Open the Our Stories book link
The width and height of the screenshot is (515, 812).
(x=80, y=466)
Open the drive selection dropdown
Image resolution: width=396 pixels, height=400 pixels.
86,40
----------
### REQUIREMENT:
Nothing but the lines from the one holding "The width and" through the last line of the data may be output, and each must match exactly.

### TASK RESPONSE:
The width and height of the screenshot is (515, 812).
(x=80, y=466)
Open the drive selection dropdown
Image resolution: width=396 pixels, height=400 pixels.
86,40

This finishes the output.